(Collected data)
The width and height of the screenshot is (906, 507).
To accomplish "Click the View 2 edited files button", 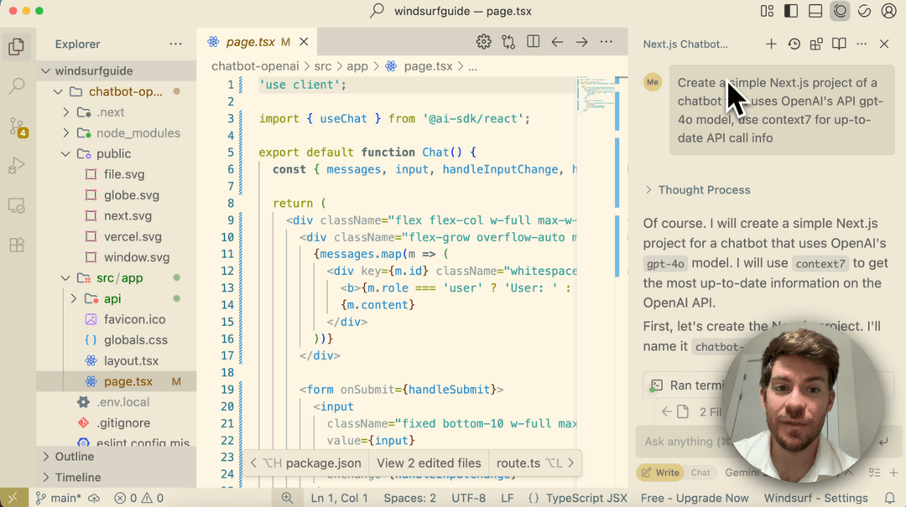I will [429, 462].
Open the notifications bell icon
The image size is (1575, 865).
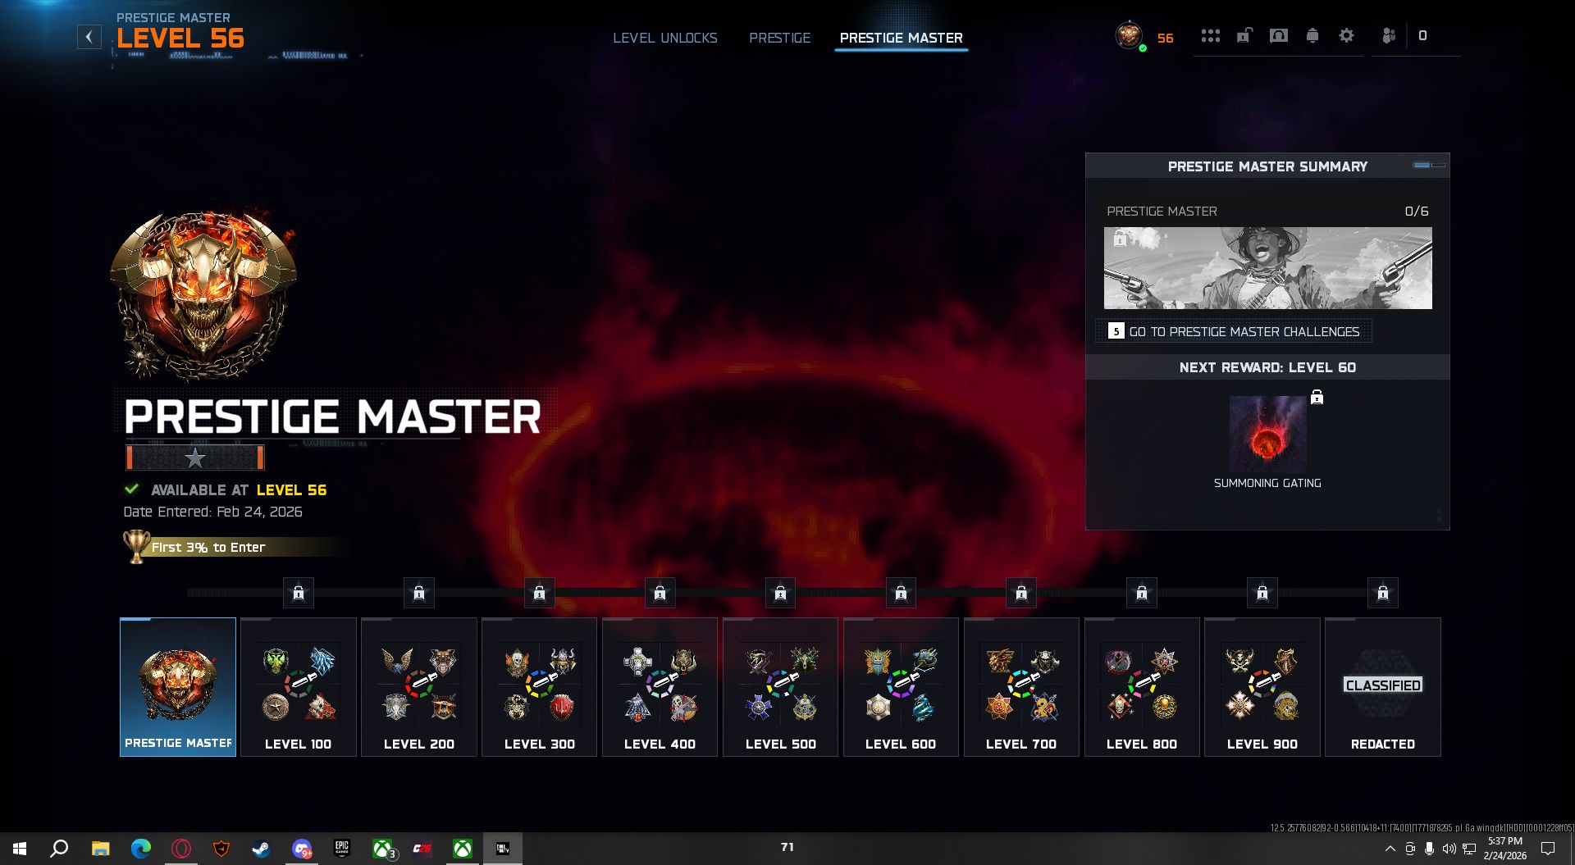[1313, 36]
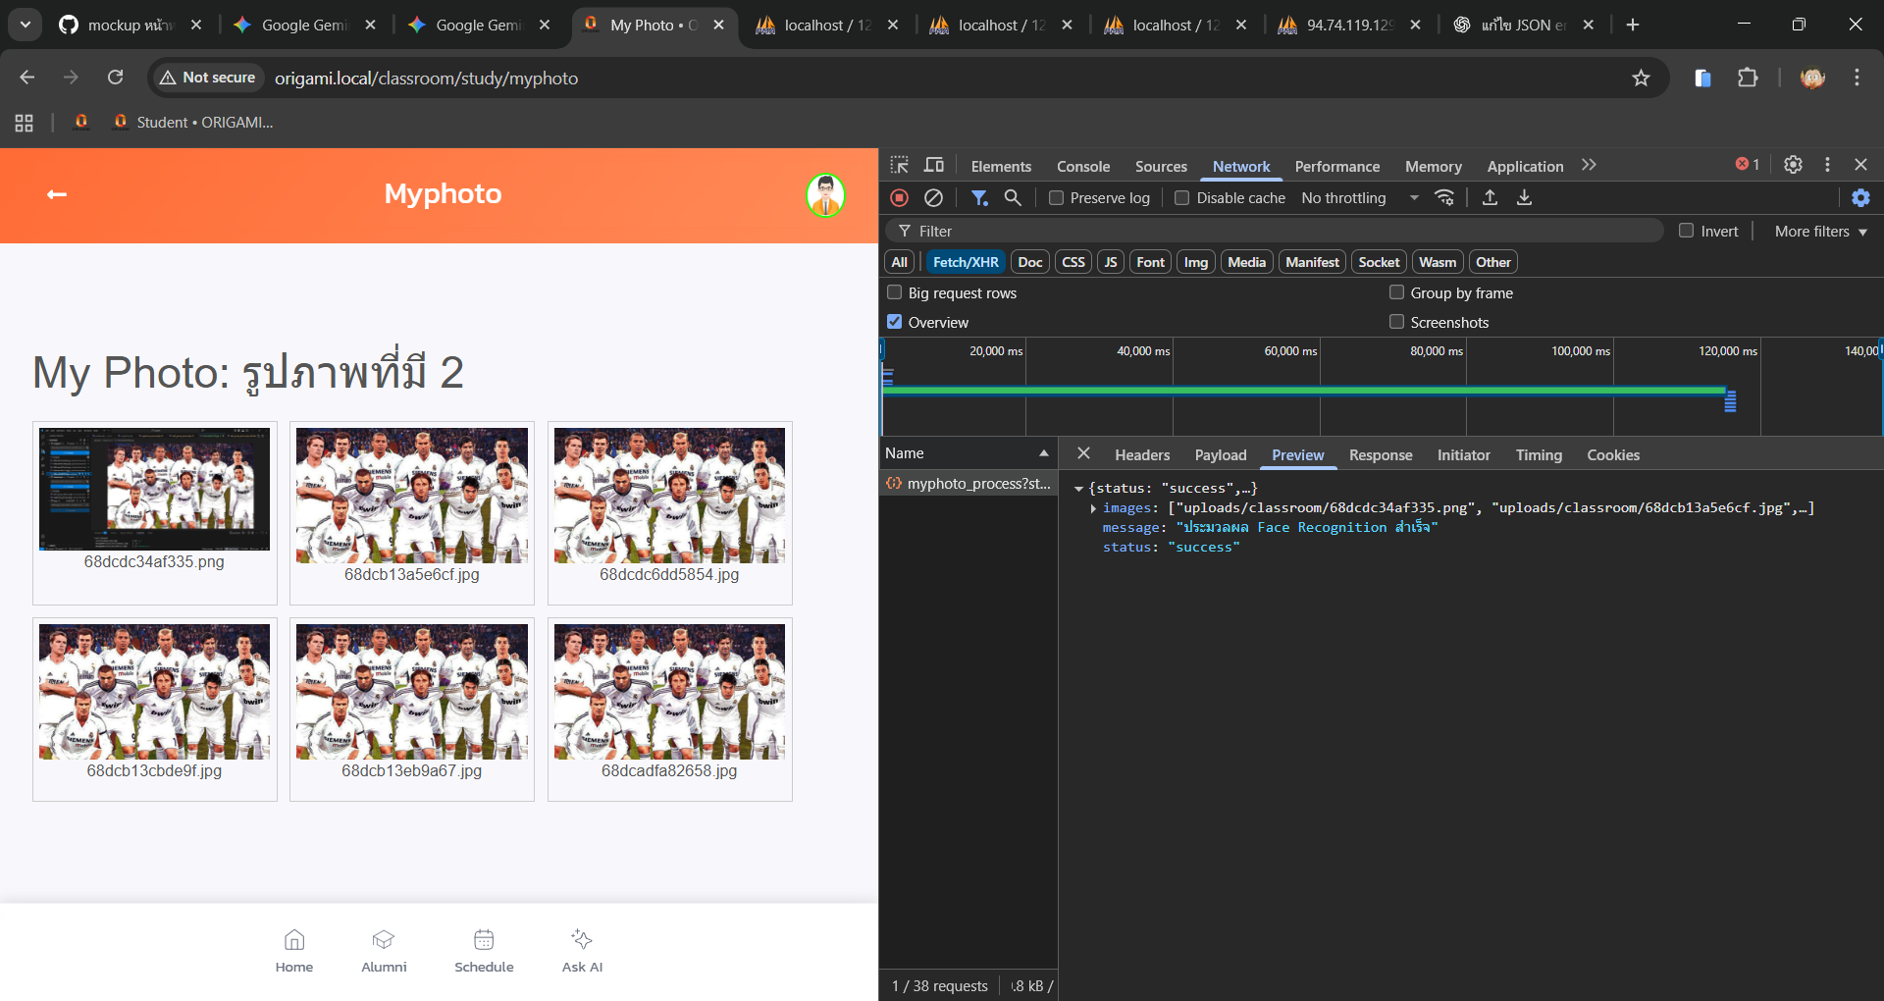Go to Schedule in bottom navigation

(484, 950)
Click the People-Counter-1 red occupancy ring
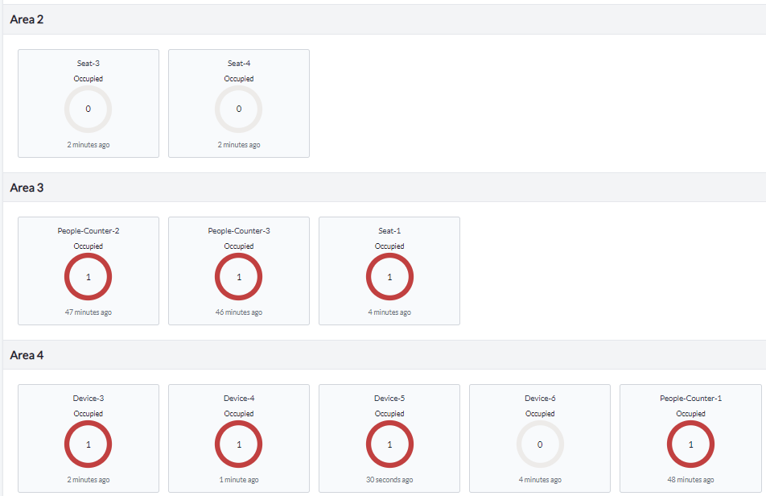The image size is (766, 496). point(690,444)
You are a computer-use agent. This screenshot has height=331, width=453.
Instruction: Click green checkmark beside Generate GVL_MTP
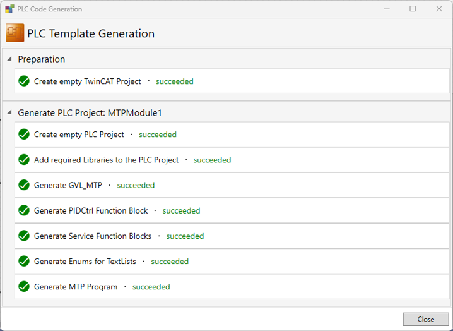(24, 185)
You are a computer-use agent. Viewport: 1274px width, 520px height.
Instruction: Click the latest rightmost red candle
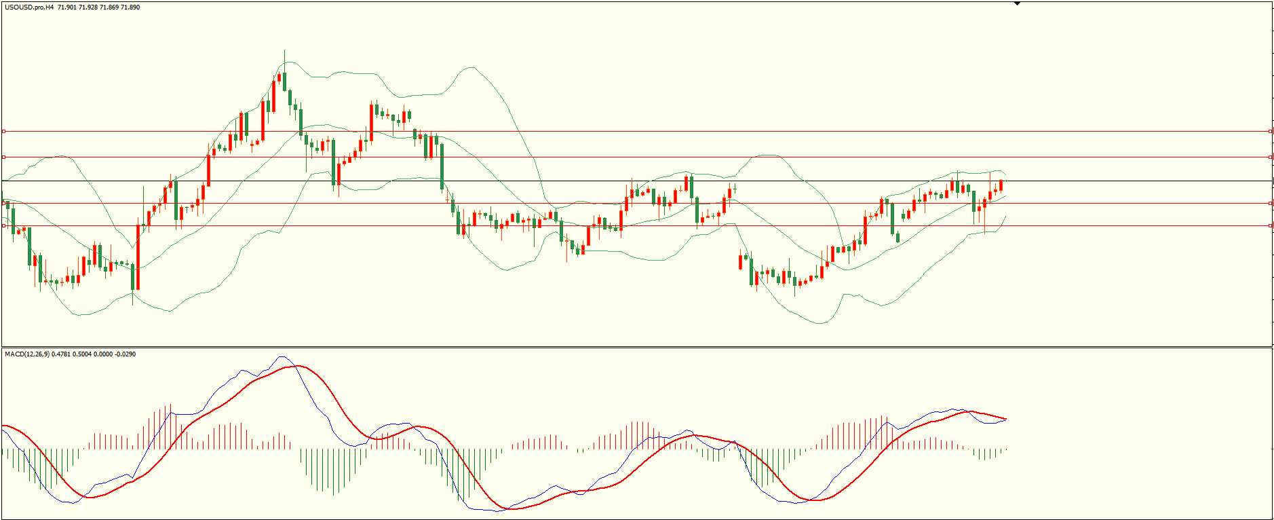[x=1001, y=185]
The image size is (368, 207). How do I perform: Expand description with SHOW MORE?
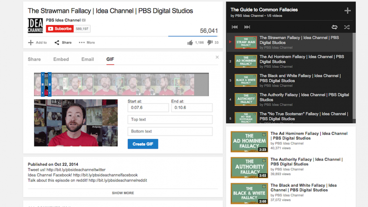(x=123, y=193)
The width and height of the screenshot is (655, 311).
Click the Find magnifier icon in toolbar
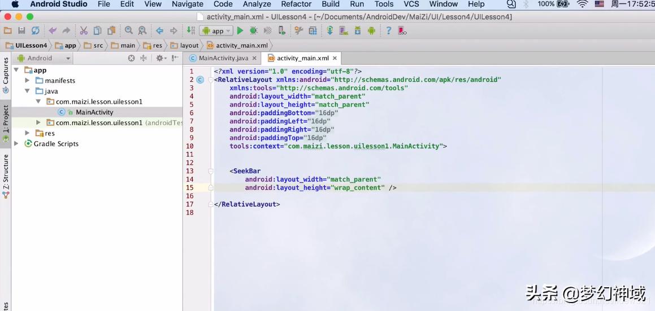pyautogui.click(x=129, y=31)
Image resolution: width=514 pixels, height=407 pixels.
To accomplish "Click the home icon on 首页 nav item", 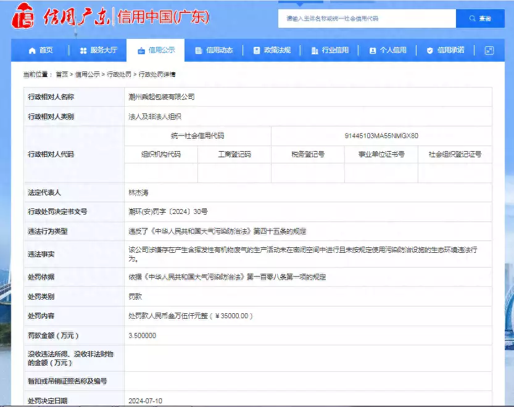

Task brief: The answer consists solely of the lines from the one holding "Image resolution: width=514" through the final line of the records, both ends included, each duplicated exactly. Leave images out.

Solution to this exercise:
Image resolution: width=514 pixels, height=407 pixels.
To accomplish "Click the home icon on 首页 nav item", 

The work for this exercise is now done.